Screenshot grounding data
______________________________

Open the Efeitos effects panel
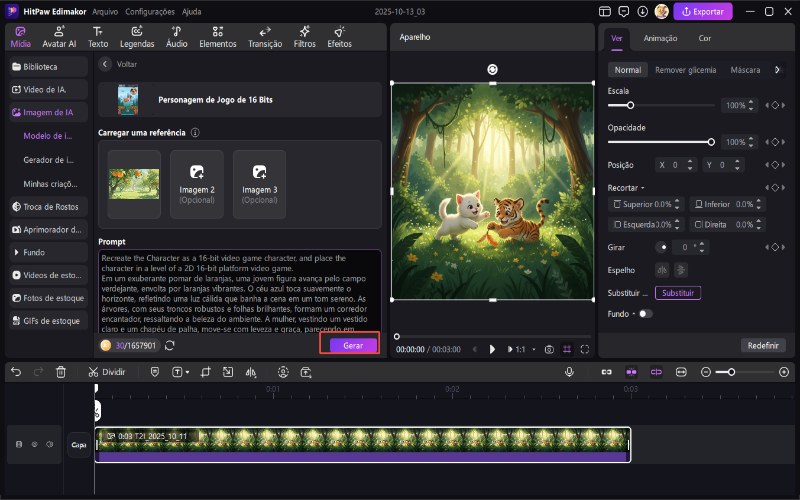The height and width of the screenshot is (500, 800). pos(339,37)
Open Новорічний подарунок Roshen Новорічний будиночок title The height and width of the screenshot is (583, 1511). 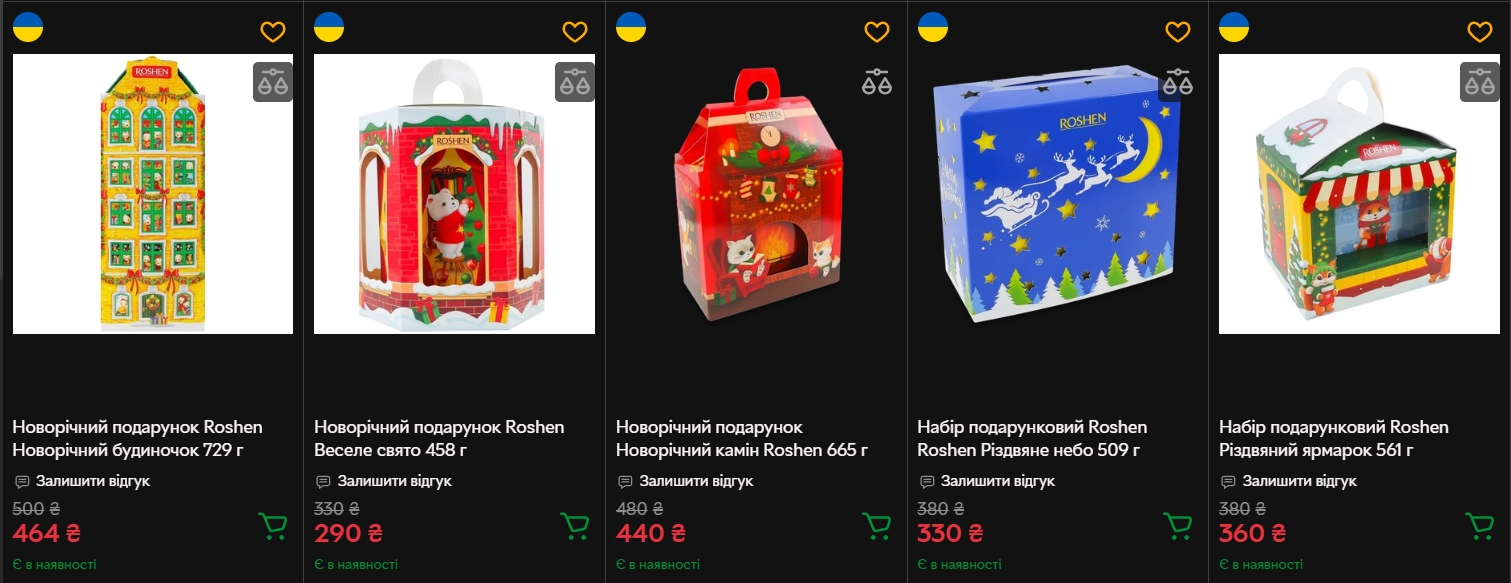(x=137, y=439)
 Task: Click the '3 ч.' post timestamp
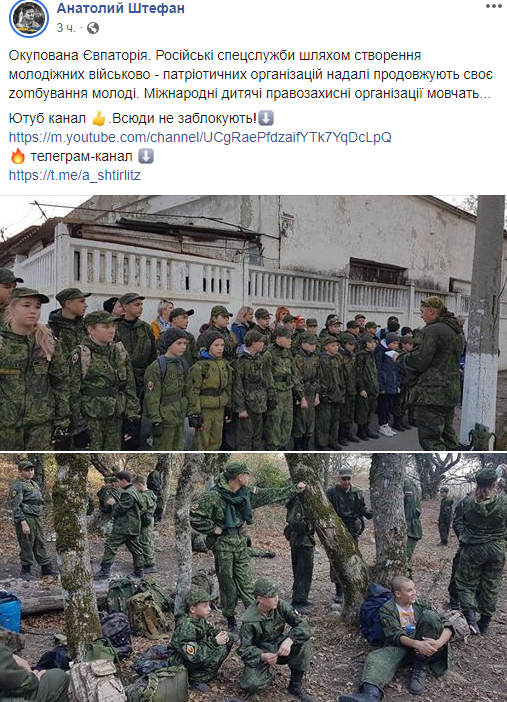[66, 28]
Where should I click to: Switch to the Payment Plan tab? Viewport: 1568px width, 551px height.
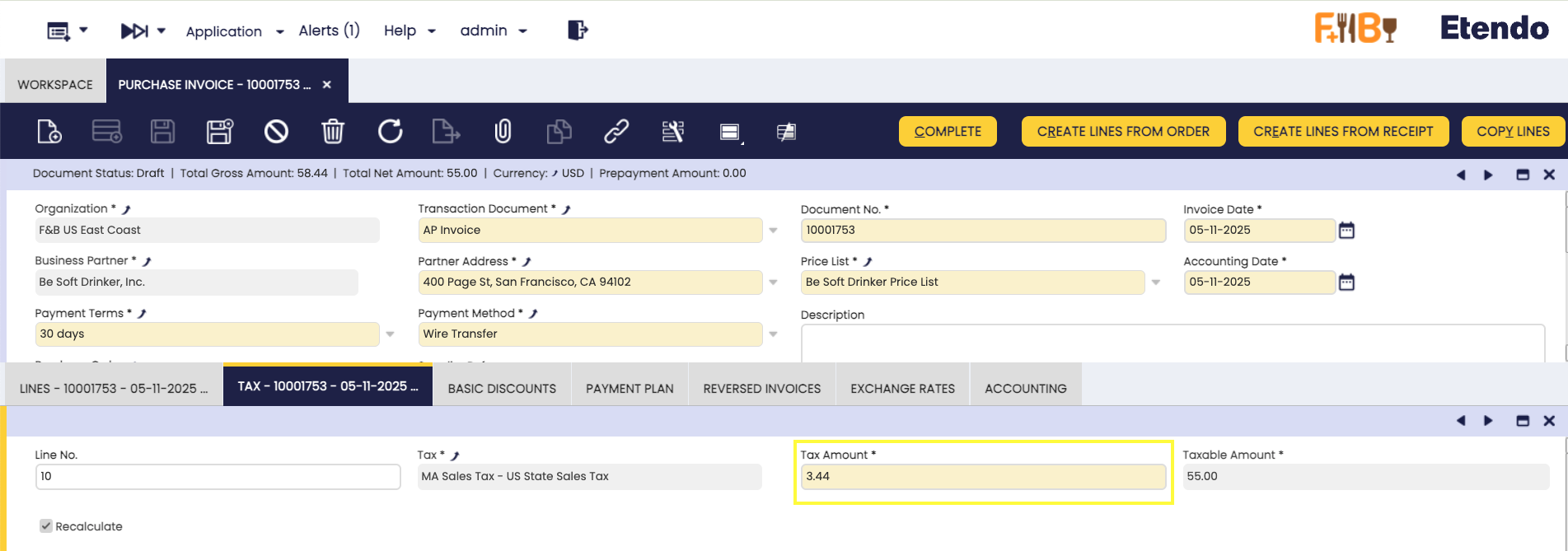(x=630, y=389)
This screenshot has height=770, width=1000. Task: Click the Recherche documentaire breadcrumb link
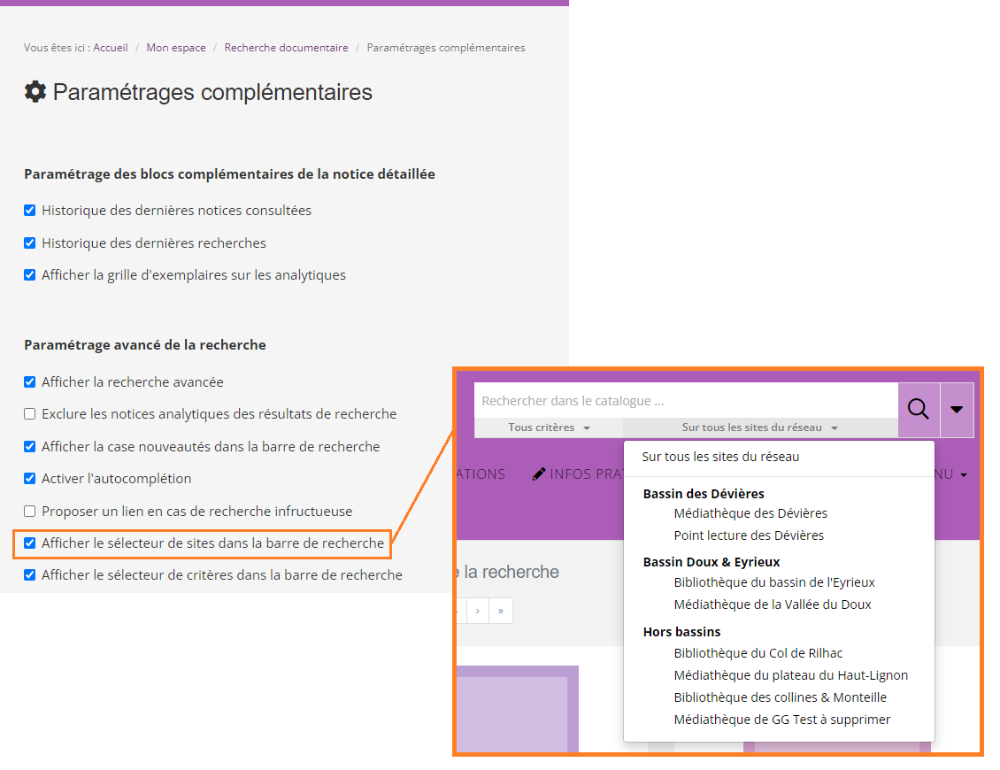pyautogui.click(x=286, y=48)
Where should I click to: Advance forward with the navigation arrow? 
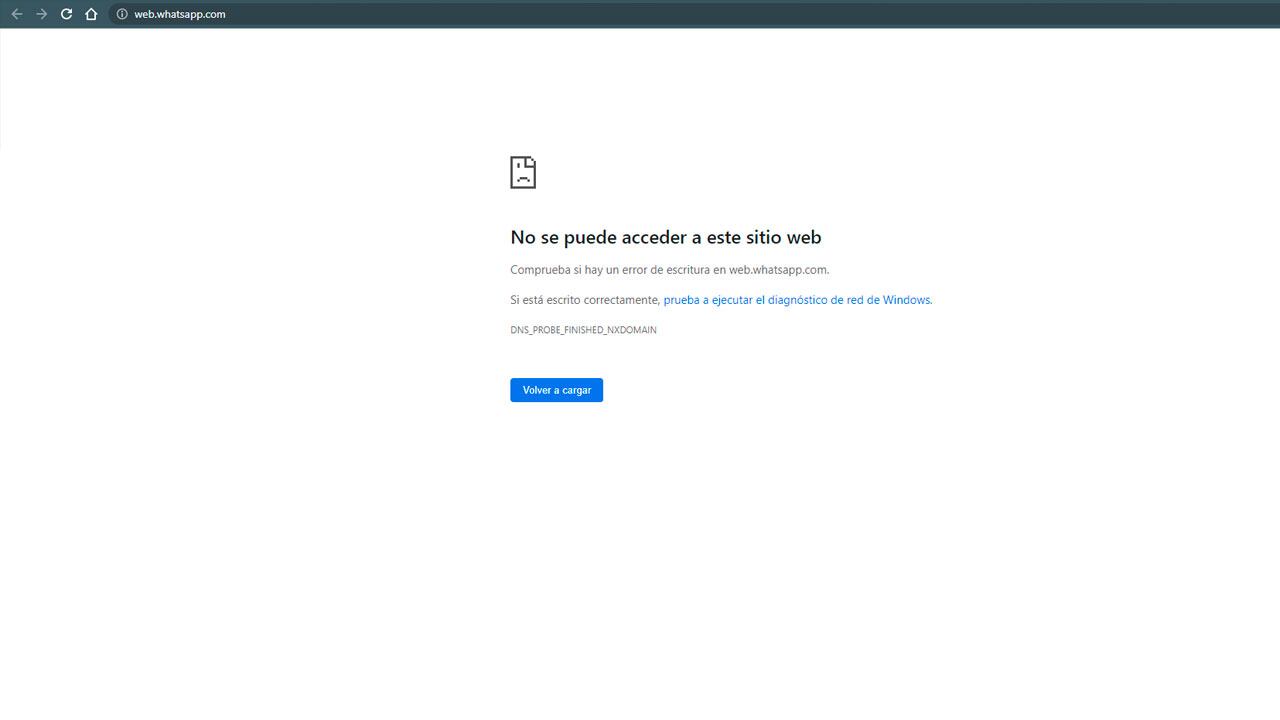[41, 14]
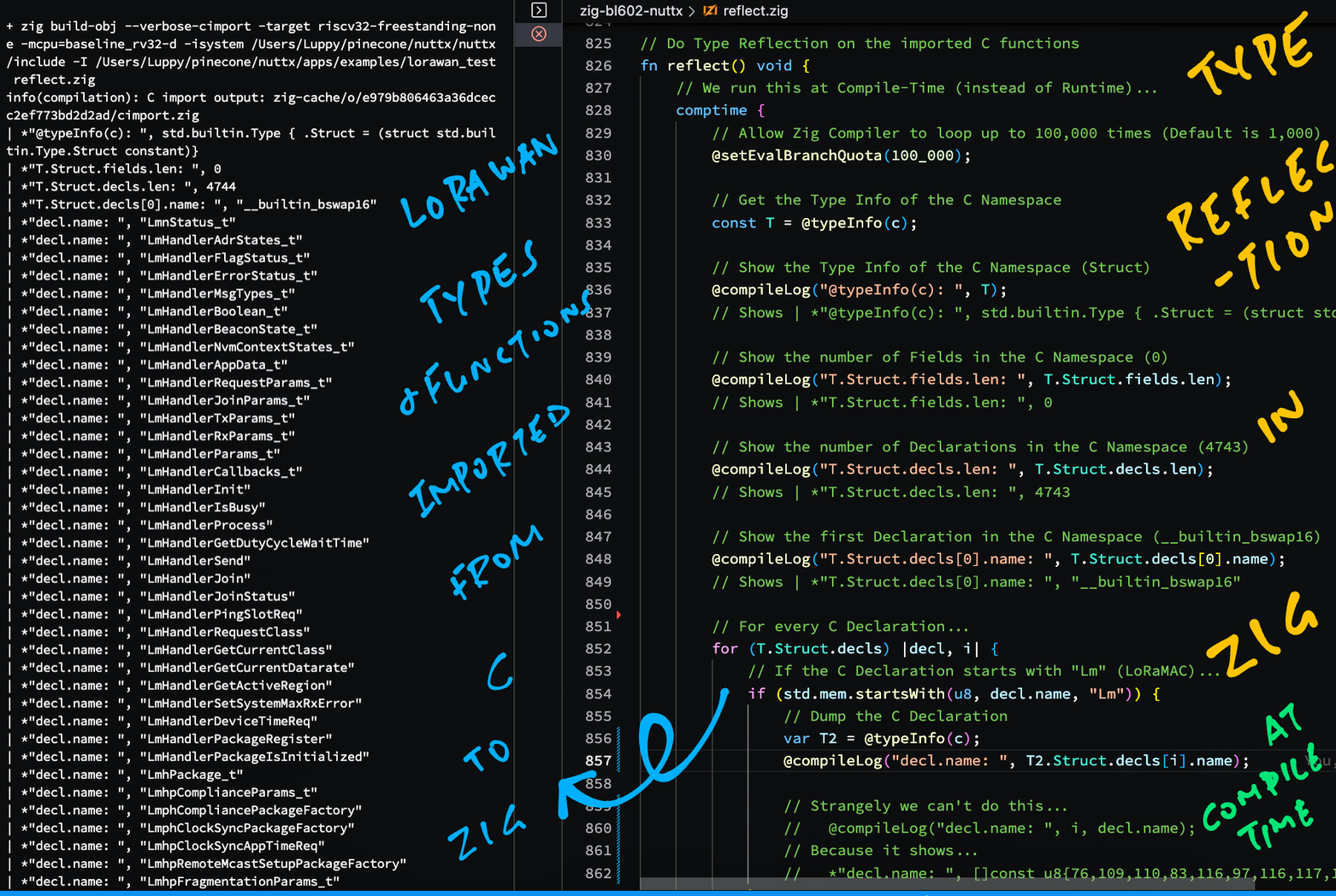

______________________________

▶ _WHAT NEEDS TO BE DONE_:
Would you reproduce the lines from the one with "Task: Click the '3 ч.' post timestamp" through the final line of the data above, exactly and only those, without any pictures?

▶ _RESULT OF THE TASK_:
 Task: Click the '3 ч.' post timestamp
[66, 28]
Where should I click to: Switch to the Payment Plan tab? Viewport: 1568px width, 551px height.
(x=630, y=389)
This screenshot has height=770, width=1000. Task: Click the Recherche documentaire breadcrumb link
pyautogui.click(x=286, y=48)
Where should I click to: Advance forward with the navigation arrow? 
[41, 14]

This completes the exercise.